White House frustration, then and now, is understandable. Given Saddam's decade of thwarting UN weapons inspections and the growing acknowledgement that he had embezzled billions in Oil for Food receipts, it was black comedy to have a mission focused on finding both him and his arsenals suddenly in political hot water over a no-name CIA officer sending her retired-diplomat husband on a dubious errand.

And the Plame-Wilsons, for all their fuming and civil-suit threats over Mrs. Wilson's now-breached identity, appeared oddly at ease with limelight. They posed as serenely as Greta Garbo and John Gilbert in Mr. Wilson's black Jaguar convertible for a cover story in Vanity Fair. She showed up conspicuously for an October luncheon at the National Press Club, where her husband received a "truth-telling" award from The Nation magazine. He choked on tears (a comparison comes to mind) and declared to her from the podium, "If I could give you back your anonymity. . ." He later launched a website endorsing Democratic presidential candidate John Kerry, paid for by Kerry campaign funds.

If White House officials at some point in the melodrama engaged in illegal payback, they should pay. If Mr. Libby lied to a federal grand jury, he has committed a crime. Ideally the fact-finding should prod a debate not only if the disclosure of Mrs. Wilson's identity compromised her CIA mission, but also if her husband's advocacy detracted from the U.S. mission and a now-cold weapons trail in Iraq.

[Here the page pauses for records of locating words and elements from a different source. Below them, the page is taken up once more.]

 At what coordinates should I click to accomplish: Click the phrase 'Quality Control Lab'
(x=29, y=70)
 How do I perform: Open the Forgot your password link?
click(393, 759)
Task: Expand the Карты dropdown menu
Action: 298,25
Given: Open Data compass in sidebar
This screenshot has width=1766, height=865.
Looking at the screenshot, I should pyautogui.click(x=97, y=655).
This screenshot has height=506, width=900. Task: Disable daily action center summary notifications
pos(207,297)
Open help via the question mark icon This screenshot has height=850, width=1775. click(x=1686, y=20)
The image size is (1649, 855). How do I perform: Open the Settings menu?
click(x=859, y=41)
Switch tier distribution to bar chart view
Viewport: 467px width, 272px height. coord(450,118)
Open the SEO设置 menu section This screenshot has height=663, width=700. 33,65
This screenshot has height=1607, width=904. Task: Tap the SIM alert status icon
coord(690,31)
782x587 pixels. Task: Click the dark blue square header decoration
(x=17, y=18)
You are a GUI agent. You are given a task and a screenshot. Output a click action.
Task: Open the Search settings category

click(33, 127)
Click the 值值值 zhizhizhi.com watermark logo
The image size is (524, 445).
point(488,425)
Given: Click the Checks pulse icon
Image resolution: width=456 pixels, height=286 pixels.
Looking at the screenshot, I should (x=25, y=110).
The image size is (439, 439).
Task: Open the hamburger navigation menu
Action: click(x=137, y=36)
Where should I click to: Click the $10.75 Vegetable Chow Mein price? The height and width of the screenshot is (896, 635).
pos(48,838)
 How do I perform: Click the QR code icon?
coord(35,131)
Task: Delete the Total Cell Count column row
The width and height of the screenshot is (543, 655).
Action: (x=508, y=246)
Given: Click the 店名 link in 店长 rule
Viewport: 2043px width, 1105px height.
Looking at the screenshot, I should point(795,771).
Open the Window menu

Longtime Iraq weapons inspector Richard Spertzel used to lament the difficulty of finding the true nature of Iraq's WMD arsenal "unless Saddam actually used them." Many at the White House and in the intelligence community have for four years been preoccupied with preventing that kind of raw proof. Too bad political arsenals are easier to build yet almost as resistant to non-proliferation.